* **TASKS TO COMPLETE**:
1. From the FIPS key management guide, extract word for word the passage that begins with the words containing "Map each key-management" and ends with "and FIPS 203.".
2. According to the FIPS key management guide, what does FIPS 140-3 apply to?

* **EXCERPT PROVIDED**:

******

Artifact GuideGLOBALFIPS-approved cryptographic algorithm requirements

FIPS key management mapping

Map each key-management use case to the approved algorithm, SSP establishment method, module boundary, and evidence record that can actually support the claim.

Grounded in NIST FIPS 140-3, CMVP implementation guidance, CAVP validation boundaries, FIPS 186-5, and FIPS 203.

Author
Sorena AI
Published
May 9, 2026
Updated
May 9, 2026
Sections
5

Structured answer sets in this page tree.

Primary sources
5

Cited legal and guidance references.

Publication metadata
Sorena AI
Published May 9, 2026
Updated May 9, 2026
Overview

Use this page when a product, module, or service needs a defensible map from key-management behavior to FIPS evidence. The map separates algorithm validation from module validation, distinguishes key agreement, key transport, key encapsulation, key derivation, key generation, and key entry, and keeps unsupported compliance or procurement claims out of release evidence.

Section 1

Start with the cryptographic boundary and key-management service

FIPS 140-3 applies to cryptographic modules, not to a product name in isolation. The key-management map should therefore start with the module boundary, tested operational environment, security level, service name, and the sensitive security parameters handled by that service.

For each service, record whether the behavior is key generation, key agreement, key transport, key encapsulation, key derivation, key entry, key output, storage protection, or zeroization. A single protocol or API can contain several of these behaviors, so the evidence should be service-level rather than marketing-level.

  • Identify the module or embedded/bound module by name, version, CMVP certificate status, and operational environment before reusing evidence.
  • List every SSP handled by the service: private keys, secret keys, public security parameters, authentication data, seeds, shared secrets, and derived keying material.
  • Tie each service to the approved algorithms or approved SSP generation and establishment methods it actually invokes.
  • Keep protocol claims separate from algorithm and scheme claims because CMVP guidance treats protocols differently from tested cryptographic algorithms and schemes.
Section 2

Map each SSP establishment method to the right FIPS evidence

CMVP guidance groups SSP establishment into distinct methods. The mapping should not collapse them into a generic key-management control because each method has different certificate entries, self-test expectations, security-policy statements, and caveats.

******

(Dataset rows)
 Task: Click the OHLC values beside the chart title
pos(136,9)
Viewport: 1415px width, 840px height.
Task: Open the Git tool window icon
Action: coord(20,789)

******

* **SOLUTIONS TO THE PROBLEMS**:
1.
Map each key-management use case to the approved algorithm, SSP establishment method, module boundary, and evidence record that can actually support the claim.

Grounded in NIST FIPS 140-3, CMVP implementation guidance, CAVP validation boundaries, FIPS 186-5, and FIPS 203.

2. FIPS 140-3 applies to cryptographic modules, not to a product name in isolation.